GA was proposed by Holland and John (0000) and has been applied to search for exact optimal designs mainly for linear models. An early proponent is Montepiedra et al. (1998), who found exact optimal designs for polynomial models; others include Heredia-Langner et al. (2003), Drain et al. (2004) and Mandal et al. (2015). Hamada et al. (2001) used GA to find near-optimal Bayesian experimental designs for linear and nonlinear regression and dichotomous data. A most recent review on the application of GA to solve optimal design problems is given in Lin et al. (2015).

Particle swarm optimization (PSO) algorithm proposed by Eberhart and Kennedy (1995) has emerged to be a popular tool for solving real world optimization problems. In PSO terminology, each possible solution is called a “particle”. Similar to many evolutionary algorithms, PSO is initialized with a population of random particles, called a “swarm”. Each particle starts to fly through the problem space with its own “velocity” that is being updated in every iteration according to the particle’s best position and the best global position over the swarm. PSO has been used to find several types of optimal designs for different problems. For example, Qiu et al. (2014) applied PSO to find locally $D$- and $c$-optimal designs for the compartmental, logistic and double exponential models and comparing PSO performance with the differential evolution algorithm proposed by Storn and Price (1997). Wong et al. (2015) demonstrated the usefulness of using PSO to find various types of optimal designs by applying it to solve several types of optimal design problems for different mixture models defined over a regular or irregular simplex. In addition, Chen et al. (2014) modified PSO to find minimax optimal designs for the logistic and enzyme kinetic models. Such optimal designs are notoriously difficult to find because the design criterion is non-differentiable and involves two layers of optimization.

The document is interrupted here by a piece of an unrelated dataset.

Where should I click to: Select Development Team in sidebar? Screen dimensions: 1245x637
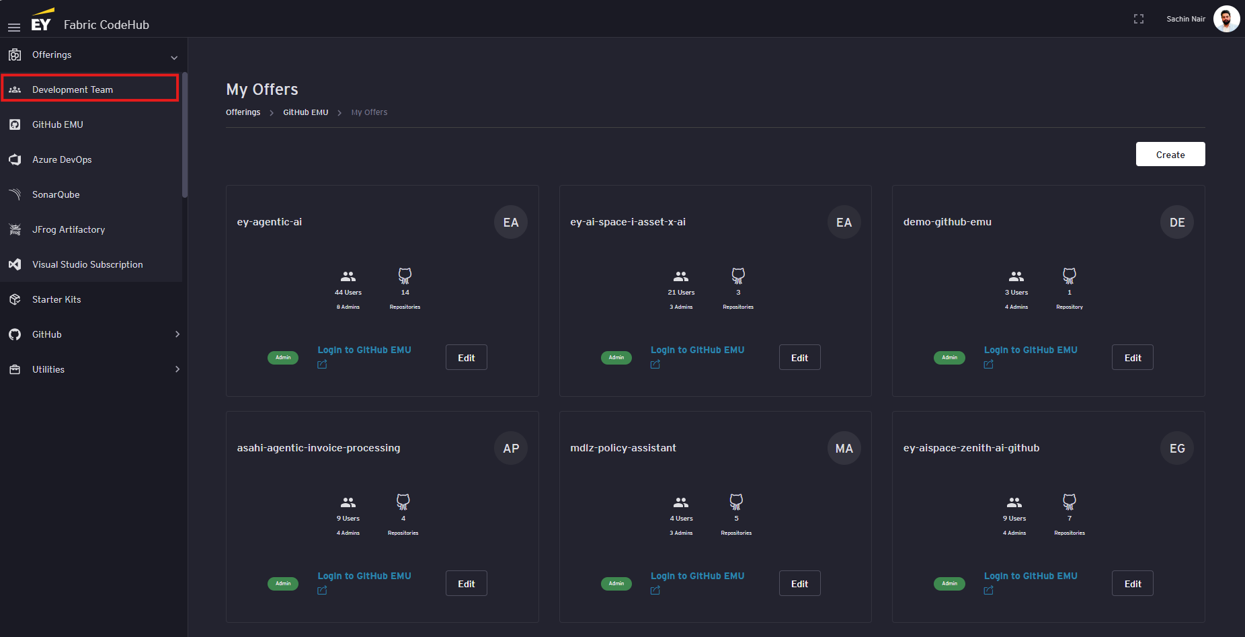click(x=73, y=89)
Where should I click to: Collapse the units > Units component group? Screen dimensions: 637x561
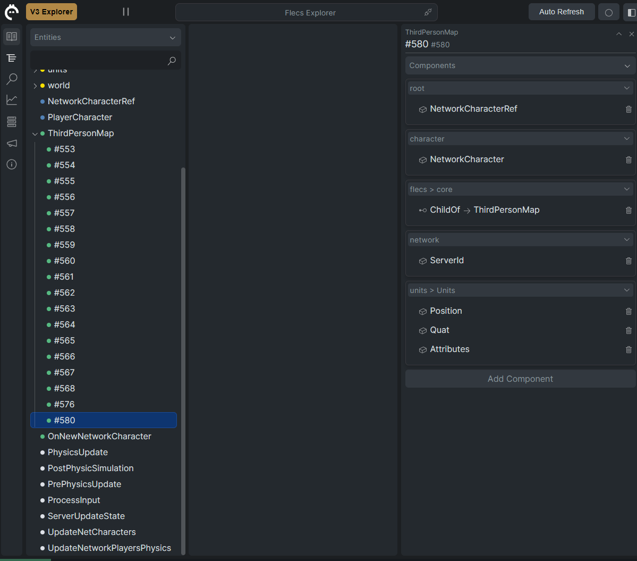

The main goal of this paper is to investigate the capability of the Imperialist Competitive Algorithm (ICA) for finding optimal designs. Our work appears to be the first to use ICA for a statistical application. ICA is a meta-heuristic evolutionary algorithm inspired from the socio-political process of humans and proposed in Atashpaz-Gargari and Lucas (2007). In this sense, it is different from the above mentioned nature-inspired algorithms, which are inspired by animal behavior. ICA has been successfully applied in engineering subfields such as industrial, civil, mechanical, electronic, petroleum and computer engineering; see Hosseini and Al Khaled (2014) for a review. Our interest in ICA is in part due to recent reports from the engineering literature that suggest ICA can outperform some widely used evolutionary nature-inspired algorithms including PSO. For example, Hamel et al. (2012) compared performances of ICA with PSO to optimize some famous test functions like the De Jong’s, Rastrigin’s and Hartmann’s functions in nondestructive Eddy-Current Testing (ECT) problems. They reported that when the objective function has five or fewer parameters, ICA and PSO techniques performed almost the same. However, when the number of parameters was increased, ICA found the solution faster than PSO and with more accuracy (see Table 3 of Hamel et al., 2012 for details).

In what is to follow, we focus on finding minimax type of optimal designs using ICA. These are hard design problem because they involve solving nested multi-level optimization problems, the optimality criterion is not differentiable and there is no algorithm that we know of that can be shown to converge to such optimal designs in a general nonlinear regression setup. We show how to modify ICA with a perturbed move, coupled with a local search procedure to find the optimal designs more effectively.

In the next section, we review the statistical setup and theory for finding optimal designs. We present details and implementation information for the ICA in Section  3. In Section  4 we demonstrate how ICA may be applied to find minimax optimal designs for the power logistic model. Section  5 modifies ICA to find standardized maximin $D$-optimal designs for the log-linear, exponential and enzyme kinetic models. Section  6 provides a discussion.